There are some sharp childhood feelings you never forget. For me, one of them occurred on the most mundane of nights. I was nestled in the worn leather cushions of my family sofa, hazily in between episodes of The Love Boat and Fantasy Island, when an ominous, deep voice suddenly boomed out from the TV screen and jolted me out of my jammies and Jiffy pop bliss. It’s 10 pm… do you know where your children are?

Those ten simple words, in that low, baritone voice, were a terrifying reminder that the boogeyman was real; that outside, there was a dangerous world that didn’t guarantee a heart-warming message and happy ending. Who were these poor unattended children? Why did parents need to be reminded to check on their kids? Did I just hear a noise downstairs??!

The haunting slogan plagued my pre-teens. Major celebrities and sports stars got in on the action, and soon the dark warning flew at me from the lips of my shiny idols. And while it rocked me to the core every time, the foreboding message was indeed for my parents. It’s your fault if anything bad happens.

Look, I don’t envy the 80’s parent. I mean, even if they needed to be prodded to check in on their kids, what on earth could they do about it? There were no cell phones, no plethora of apps to track the comings and goings of adolescent feet. There existed no safe haven now known as the mom group text to gather information with a few clicks of a keyboard.
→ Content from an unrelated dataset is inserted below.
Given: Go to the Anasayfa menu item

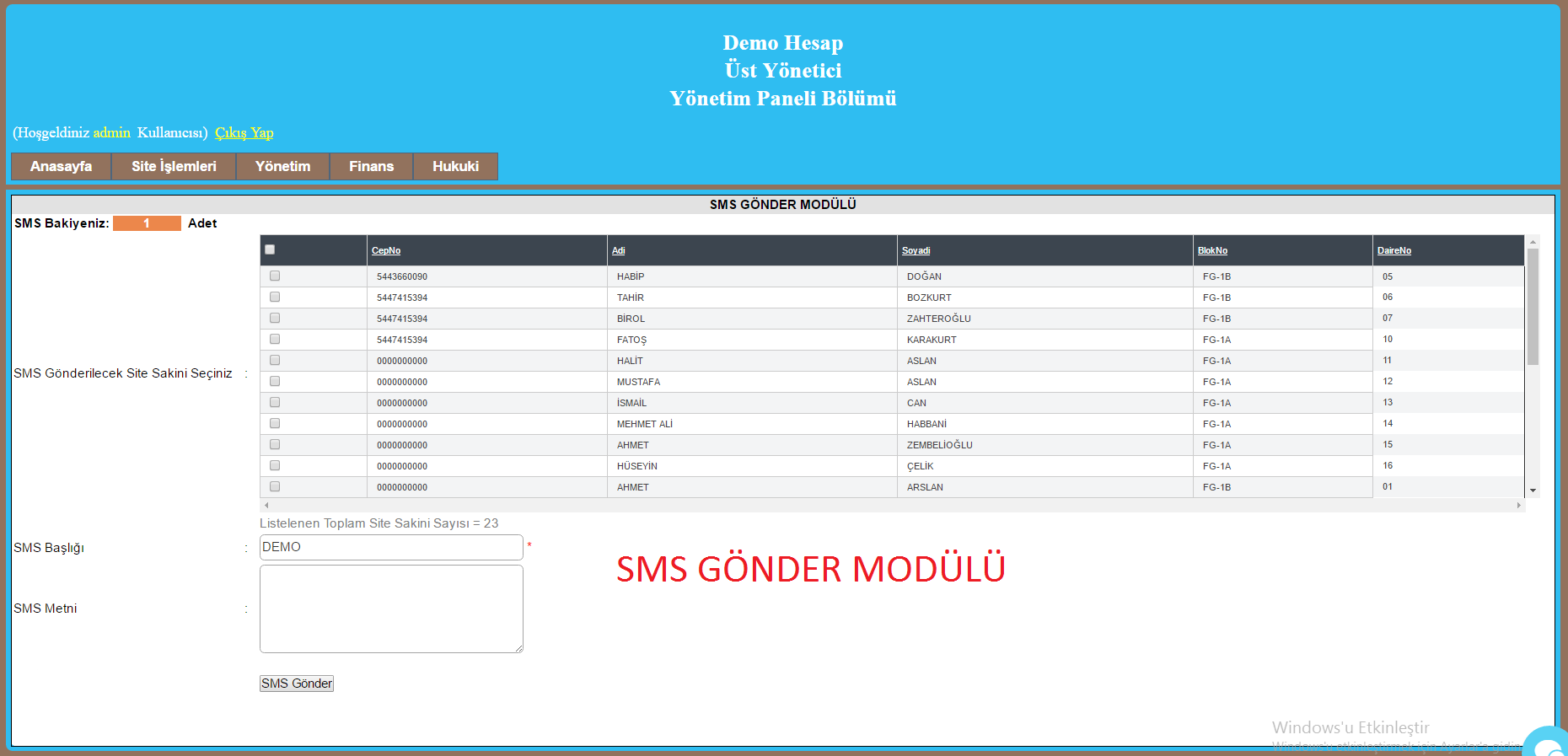Looking at the screenshot, I should (x=61, y=166).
Parents just had to stew in it.

Fast forward and alas, now I am the adult, living in a helicopter world of digital excess – and to think of the black hole that my parents operated in makes me shudder even harder than I did as that scared kid on the sofa. And when the proverbial 10:00 pm hits, I need no reminder to ask where my children are. I am voraciously and anxiously tracking their every move, to the detriment of both my sanity and conversational skills (just ask my dinner companions.)
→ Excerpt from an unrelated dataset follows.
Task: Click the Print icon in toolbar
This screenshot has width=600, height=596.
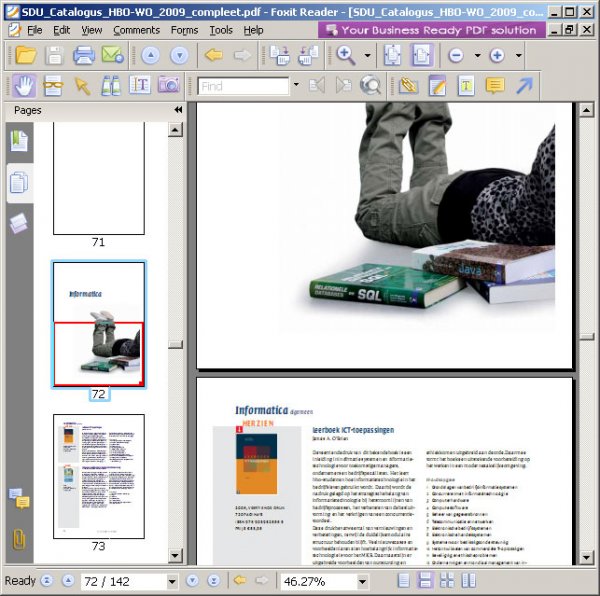Action: tap(84, 56)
Yes, even now, the essence of that simple question, do you know where your children are, gnaws at me constantly, the devil on my shoulder born of that portentous fear and worry. And while keeping digital tabs on my kids is no small feat, it’s certainly not praiseworthy, nor a substitute for concern. I cannot let myself fall into a sense of complacency by following a moving red dot on a screen. Sure, we may now know exactly where our children are, but does that mean we really know where they are at? Does having a dog-tag sense of accountability empower us, or quite the opposite, make us lazy? After all, the current visual field that we, as parents, need to see these days extends far beyond a cityscape or horizon. My kids are more likely to get lost in their own phones. Perhaps more now than ever, we need to make sure they aren't, so to speak, wandering the streets at night.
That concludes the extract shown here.